Rewrite the lines of all the items below as a numbered list, omitting any blank lines.

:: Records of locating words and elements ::

********************

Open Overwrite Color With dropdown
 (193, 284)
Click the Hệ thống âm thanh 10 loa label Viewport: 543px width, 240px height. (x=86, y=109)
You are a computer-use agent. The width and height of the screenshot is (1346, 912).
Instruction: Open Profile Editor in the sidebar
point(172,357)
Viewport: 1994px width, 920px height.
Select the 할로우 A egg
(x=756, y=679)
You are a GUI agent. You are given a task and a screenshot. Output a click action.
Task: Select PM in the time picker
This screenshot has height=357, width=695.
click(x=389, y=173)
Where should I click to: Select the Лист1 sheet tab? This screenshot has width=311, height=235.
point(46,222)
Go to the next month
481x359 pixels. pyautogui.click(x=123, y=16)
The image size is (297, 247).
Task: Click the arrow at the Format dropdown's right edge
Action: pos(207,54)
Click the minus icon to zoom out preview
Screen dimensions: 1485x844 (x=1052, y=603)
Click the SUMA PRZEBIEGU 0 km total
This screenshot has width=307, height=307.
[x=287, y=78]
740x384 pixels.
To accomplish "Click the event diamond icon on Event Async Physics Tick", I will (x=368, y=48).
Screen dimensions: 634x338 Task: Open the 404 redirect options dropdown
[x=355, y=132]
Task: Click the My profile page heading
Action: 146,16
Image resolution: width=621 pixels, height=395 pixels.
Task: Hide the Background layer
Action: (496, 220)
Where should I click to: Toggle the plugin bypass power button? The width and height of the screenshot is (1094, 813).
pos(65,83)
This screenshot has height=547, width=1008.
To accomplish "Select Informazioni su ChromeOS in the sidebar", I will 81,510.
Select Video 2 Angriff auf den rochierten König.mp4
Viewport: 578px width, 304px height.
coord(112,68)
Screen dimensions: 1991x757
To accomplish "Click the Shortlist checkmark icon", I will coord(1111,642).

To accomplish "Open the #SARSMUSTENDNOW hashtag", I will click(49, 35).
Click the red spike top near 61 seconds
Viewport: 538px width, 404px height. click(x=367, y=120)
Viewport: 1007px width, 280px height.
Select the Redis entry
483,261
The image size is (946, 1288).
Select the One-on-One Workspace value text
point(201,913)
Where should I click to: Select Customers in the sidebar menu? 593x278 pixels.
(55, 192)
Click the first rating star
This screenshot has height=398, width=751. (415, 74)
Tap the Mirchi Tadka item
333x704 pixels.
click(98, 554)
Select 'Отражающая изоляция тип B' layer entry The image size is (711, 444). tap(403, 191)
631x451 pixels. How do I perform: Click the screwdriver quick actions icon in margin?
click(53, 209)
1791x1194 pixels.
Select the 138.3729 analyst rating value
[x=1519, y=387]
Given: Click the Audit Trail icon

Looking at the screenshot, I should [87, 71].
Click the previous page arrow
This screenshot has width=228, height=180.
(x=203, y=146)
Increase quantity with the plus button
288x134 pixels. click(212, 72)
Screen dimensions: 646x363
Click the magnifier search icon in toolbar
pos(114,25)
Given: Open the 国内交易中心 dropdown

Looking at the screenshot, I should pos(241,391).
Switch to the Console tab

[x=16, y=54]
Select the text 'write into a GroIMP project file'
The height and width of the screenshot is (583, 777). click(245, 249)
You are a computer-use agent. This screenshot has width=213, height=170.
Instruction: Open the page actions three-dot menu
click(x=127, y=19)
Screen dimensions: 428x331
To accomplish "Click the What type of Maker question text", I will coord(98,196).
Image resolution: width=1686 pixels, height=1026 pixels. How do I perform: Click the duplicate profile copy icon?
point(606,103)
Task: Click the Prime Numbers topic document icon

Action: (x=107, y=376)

********************

:: Full solution ::
1. Open Overwrite Color With dropdown
2.  (193, 284)
3. Click the Hệ thống âm thanh 10 loa label Viewport: 543px width, 240px height. (x=86, y=109)
4. You are a computer-use agent. The width and height of the screenshot is (1346, 912).
5. Instruction: Open Profile Editor in the sidebar
6. point(172,357)
7. Viewport: 1994px width, 920px height.
8. Select the 할로우 A egg
9. (x=756, y=679)
10. You are a GUI agent. You are given a task and a screenshot. Output a click action.
11. Task: Select PM in the time picker
12. This screenshot has height=357, width=695.
13. click(x=389, y=173)
14. Where should I click to: Select the Лист1 sheet tab? This screenshot has width=311, height=235.
15. point(46,222)
16. Go to the next month
17. 481x359 pixels. pyautogui.click(x=123, y=16)
18. The image size is (297, 247).
19. Task: Click the arrow at the Format dropdown's right edge
20. Action: pos(207,54)
21. Click the minus icon to zoom out preview
22. Screen dimensions: 1485x844 (x=1052, y=603)
23. Click the SUMA PRZEBIEGU 0 km total
24. This screenshot has width=307, height=307.
25. [x=287, y=78]
26. 740x384 pixels.
27. To accomplish "Click the event diamond icon on Event Async Physics Tick", I will (x=368, y=48).
28. Screen dimensions: 634x338 Task: Open the 404 redirect options dropdown
29. [x=355, y=132]
30. Task: Click the My profile page heading
31. Action: 146,16
32. Image resolution: width=621 pixels, height=395 pixels.
33. Task: Hide the Background layer
34. Action: (496, 220)
35. Where should I click to: Toggle the plugin bypass power button? The width and height of the screenshot is (1094, 813).
36. pos(65,83)
37. This screenshot has height=547, width=1008.
38. To accomplish "Select Informazioni su ChromeOS in the sidebar", I will 81,510.
39. Select Video 2 Angriff auf den rochierten König.mp4
40. Viewport: 578px width, 304px height.
41. coord(112,68)
42. Screen dimensions: 1991x757
43. To accomplish "Click the Shortlist checkmark icon", I will coord(1111,642).
44. To accomplish "Open the #SARSMUSTENDNOW hashtag", I will click(49, 35).
45. Click the red spike top near 61 seconds
46. Viewport: 538px width, 404px height. click(x=367, y=120)
47. Viewport: 1007px width, 280px height.
48. Select the Redis entry
49. 483,261
50. The image size is (946, 1288).
51. Select the One-on-One Workspace value text
52. point(201,913)
53. Where should I click to: Select Customers in the sidebar menu? 593x278 pixels.
54. (55, 192)
55. Click the first rating star
56. This screenshot has height=398, width=751. (415, 74)
57. Tap the Mirchi Tadka item
58. 333x704 pixels.
59. click(98, 554)
60. Select 'Отражающая изоляция тип B' layer entry The image size is (711, 444). tap(403, 191)
61. 631x451 pixels. How do I perform: Click the screwdriver quick actions icon in margin?
62. click(53, 209)
63. 1791x1194 pixels.
64. Select the 138.3729 analyst rating value
65. [x=1519, y=387]
66. Given: Click the Audit Trail icon
67. Looking at the screenshot, I should [87, 71].
68. Click the previous page arrow
69. This screenshot has width=228, height=180.
70. (x=203, y=146)
71. Increase quantity with the plus button
72. 288x134 pixels. click(212, 72)
73. Screen dimensions: 646x363
74. Click the magnifier search icon in toolbar
75. pos(114,25)
76. Given: Open the 国内交易中心 dropdown
77. Looking at the screenshot, I should pos(241,391).
78. Switch to the Console tab
79. [x=16, y=54]
80. Select the text 'write into a GroIMP project file'
81. The height and width of the screenshot is (583, 777). click(245, 249)
82. You are a computer-use agent. This screenshot has width=213, height=170.
83. Instruction: Open the page actions three-dot menu
84. click(x=127, y=19)
85. Screen dimensions: 428x331
86. To accomplish "Click the What type of Maker question text", I will coord(98,196).
87. Image resolution: width=1686 pixels, height=1026 pixels. How do I perform: Click the duplicate profile copy icon?
88. point(606,103)
89. Task: Click the Prime Numbers topic document icon
90. Action: (x=107, y=376)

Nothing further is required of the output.